Modern Indian Paintings

  • Many consider that the modern period in Indian art began around 1857 with the Bengal School of Painting.
  • Raja Ravi Varma is credited as the Father of Modern Indian Art.
  • The essential characteristics of the modern or contemporary art are a certain freedom from invention, the acceptance of an eclectic approach, a positive elevation of technique and the emergence of the artist as a distinct individual.
  • The Bengal school of art relying on India’s rich cultural past, resurrected primitivism as a reaction to Western influence.
  • This was started by Abanindranath Tagore as an attempt to stem the western influence on Indian culture.

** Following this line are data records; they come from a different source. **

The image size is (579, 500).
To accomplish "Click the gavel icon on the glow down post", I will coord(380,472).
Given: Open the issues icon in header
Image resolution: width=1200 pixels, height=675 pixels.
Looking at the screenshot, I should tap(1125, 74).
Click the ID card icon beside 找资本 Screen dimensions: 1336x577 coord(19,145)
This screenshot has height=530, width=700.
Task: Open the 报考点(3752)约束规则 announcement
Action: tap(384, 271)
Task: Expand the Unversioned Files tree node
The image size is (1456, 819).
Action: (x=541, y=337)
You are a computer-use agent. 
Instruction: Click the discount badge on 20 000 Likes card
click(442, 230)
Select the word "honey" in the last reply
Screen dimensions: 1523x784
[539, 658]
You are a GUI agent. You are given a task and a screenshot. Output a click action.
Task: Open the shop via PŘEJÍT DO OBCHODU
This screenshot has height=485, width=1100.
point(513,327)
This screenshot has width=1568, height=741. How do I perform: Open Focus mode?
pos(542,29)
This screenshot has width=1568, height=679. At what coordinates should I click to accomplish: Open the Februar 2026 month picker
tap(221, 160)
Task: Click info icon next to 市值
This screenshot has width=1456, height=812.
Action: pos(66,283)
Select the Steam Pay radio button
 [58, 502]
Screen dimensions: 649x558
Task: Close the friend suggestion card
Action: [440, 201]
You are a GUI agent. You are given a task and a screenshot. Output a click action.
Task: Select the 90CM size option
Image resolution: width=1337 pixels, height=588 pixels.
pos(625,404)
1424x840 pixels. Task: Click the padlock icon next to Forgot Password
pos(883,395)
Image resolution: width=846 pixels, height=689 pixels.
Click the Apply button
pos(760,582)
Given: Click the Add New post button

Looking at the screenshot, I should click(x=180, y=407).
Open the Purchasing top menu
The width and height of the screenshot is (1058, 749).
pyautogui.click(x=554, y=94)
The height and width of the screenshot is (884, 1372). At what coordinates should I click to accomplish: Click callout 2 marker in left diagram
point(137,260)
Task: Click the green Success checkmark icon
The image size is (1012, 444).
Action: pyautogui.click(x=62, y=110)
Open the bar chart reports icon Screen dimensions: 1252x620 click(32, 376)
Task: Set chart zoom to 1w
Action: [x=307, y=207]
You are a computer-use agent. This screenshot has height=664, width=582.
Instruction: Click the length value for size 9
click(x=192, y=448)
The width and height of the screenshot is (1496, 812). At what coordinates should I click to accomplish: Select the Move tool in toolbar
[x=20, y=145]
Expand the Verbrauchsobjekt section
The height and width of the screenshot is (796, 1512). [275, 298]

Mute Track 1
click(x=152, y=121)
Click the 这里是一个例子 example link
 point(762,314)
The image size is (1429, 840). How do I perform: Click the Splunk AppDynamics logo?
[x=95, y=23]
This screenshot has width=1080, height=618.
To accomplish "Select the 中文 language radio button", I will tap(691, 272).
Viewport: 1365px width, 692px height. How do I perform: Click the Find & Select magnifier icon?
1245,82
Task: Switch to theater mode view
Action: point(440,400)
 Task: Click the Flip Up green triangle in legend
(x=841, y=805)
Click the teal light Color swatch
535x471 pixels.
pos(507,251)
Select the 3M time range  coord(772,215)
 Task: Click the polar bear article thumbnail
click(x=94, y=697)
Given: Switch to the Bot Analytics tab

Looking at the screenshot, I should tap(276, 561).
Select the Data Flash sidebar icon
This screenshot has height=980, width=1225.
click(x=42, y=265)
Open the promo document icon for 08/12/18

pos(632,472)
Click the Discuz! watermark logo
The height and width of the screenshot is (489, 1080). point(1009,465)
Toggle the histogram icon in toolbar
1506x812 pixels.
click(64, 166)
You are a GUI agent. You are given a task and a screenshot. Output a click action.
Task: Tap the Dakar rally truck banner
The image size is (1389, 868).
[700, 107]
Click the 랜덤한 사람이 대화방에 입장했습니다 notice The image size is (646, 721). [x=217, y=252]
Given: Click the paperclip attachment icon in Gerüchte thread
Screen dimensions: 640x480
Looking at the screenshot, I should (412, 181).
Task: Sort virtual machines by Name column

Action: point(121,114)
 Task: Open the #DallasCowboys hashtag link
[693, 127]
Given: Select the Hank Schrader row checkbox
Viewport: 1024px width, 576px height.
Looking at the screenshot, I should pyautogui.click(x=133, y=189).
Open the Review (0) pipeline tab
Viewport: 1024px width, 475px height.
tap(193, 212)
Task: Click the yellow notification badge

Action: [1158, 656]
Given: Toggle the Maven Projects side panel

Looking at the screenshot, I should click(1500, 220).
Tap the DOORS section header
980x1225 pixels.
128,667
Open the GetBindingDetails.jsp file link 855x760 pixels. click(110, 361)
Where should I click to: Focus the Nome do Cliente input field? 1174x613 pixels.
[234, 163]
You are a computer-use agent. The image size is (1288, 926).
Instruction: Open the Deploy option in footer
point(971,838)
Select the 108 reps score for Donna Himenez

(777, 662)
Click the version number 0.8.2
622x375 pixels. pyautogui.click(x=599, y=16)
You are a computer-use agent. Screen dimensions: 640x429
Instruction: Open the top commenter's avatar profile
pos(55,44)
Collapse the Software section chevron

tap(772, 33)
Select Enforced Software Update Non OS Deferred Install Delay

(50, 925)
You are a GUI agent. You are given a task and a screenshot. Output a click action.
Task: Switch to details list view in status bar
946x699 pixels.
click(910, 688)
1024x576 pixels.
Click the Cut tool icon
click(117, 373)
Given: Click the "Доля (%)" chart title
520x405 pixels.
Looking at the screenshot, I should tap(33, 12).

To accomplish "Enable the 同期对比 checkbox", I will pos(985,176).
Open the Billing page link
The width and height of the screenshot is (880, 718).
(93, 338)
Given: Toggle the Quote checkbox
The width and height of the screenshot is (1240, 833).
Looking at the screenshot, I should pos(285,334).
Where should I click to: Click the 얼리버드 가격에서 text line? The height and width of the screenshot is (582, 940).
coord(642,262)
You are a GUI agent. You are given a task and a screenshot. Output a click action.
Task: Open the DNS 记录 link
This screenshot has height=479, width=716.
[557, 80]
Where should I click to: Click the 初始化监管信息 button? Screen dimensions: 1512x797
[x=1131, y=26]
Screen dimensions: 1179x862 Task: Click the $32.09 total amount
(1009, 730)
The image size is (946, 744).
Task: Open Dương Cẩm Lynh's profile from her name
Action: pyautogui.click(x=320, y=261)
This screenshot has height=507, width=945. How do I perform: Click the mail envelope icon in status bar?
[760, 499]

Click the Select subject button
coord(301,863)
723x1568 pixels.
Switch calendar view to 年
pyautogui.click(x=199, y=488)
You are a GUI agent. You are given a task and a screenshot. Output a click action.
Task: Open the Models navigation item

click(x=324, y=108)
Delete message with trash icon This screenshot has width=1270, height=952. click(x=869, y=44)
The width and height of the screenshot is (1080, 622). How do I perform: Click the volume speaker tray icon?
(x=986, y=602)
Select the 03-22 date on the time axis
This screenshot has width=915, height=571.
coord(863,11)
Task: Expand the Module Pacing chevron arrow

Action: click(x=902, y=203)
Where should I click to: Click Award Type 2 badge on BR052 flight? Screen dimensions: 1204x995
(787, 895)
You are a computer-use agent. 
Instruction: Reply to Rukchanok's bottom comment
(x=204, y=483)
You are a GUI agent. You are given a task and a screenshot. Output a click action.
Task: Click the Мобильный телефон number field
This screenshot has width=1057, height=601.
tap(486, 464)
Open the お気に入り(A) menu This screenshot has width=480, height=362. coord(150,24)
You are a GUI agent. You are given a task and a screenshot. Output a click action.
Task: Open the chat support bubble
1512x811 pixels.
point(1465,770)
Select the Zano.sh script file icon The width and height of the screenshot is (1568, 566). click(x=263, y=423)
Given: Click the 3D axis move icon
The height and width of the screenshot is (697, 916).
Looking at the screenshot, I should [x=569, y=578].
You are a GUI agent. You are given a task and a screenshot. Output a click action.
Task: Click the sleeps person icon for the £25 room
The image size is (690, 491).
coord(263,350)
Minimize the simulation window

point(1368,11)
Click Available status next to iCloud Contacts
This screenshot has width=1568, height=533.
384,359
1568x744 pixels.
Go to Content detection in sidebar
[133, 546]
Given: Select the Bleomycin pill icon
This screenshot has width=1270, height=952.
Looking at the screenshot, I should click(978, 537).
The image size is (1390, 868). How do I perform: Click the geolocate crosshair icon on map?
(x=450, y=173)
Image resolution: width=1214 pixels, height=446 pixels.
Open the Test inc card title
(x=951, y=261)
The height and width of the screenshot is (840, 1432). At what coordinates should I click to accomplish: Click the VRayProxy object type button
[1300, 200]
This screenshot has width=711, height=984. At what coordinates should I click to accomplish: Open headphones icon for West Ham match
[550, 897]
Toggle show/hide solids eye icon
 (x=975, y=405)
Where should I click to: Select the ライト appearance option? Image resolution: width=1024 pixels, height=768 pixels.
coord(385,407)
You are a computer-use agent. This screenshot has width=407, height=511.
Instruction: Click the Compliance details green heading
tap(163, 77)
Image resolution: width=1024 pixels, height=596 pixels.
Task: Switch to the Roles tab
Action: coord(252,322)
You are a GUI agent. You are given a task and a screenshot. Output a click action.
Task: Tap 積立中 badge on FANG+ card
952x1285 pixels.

Schools of Modern Painting in India

Colonial Painting:

  • It is a hybrid painting style, combining Rajput, Mughal, and other Indian painting styles with European influences.
  • These were the results of British Company officers hiring painters who had been schooled in Indian styles.
  • They were set apart by their use of water colour and the appearance of linear perspective and shading in technique.
  • These types of paintings ultimately came to be known as ‘Company Paintings’.

Bazaar painting

  • They differed from the Company paintings in that the company paintings combined European and Indian methods and themes.
  • However, Bazaar school was influenced by Roman and Greek culture rather than Indian culture.
  • The depiction of Indian courtesans dancing before British officials was one of the most well-known genres.

Raja Ravi Varma:

  • Raja Ravi Varma was a remarkable self-taught Indian painter from the princely state of Travancore in modern day Kerala.
  • He is widely regarded as the founder of the contemporary painting school.
  • He was unique in that he combined elements of South Indian art with western colour and style techniques.
  • Because of his bright brush strokes and extremely lifelike paintings, he was dubbed the “Raphael of the East”.
  • He is most remembered for his paintings of beautiful sari-clad women, who were portrayed as shapely and graceful.
  • Varma became the best-known allegorist of Indian subjects in his depiction of scenes from the epics of the Mahabharata and Ramayana.

The Bengal School

  • The Bengal School arose as a reaction against the western influence in the artistic and cultural sphere of the country.
  • The Bengal school was founded on the writings of Abhanindranath Tagore in the early twentieth century.
  • He attempted to infuse Swadeshi values into Indian art and to lessen the influence of Western art styles on artists.
  • Bharat Mata and other Mughal-themed paintings are among his most well-known works.
  • Nandlal Bose is another renowned painter from this school, whose works influenced the development of modern Indian art.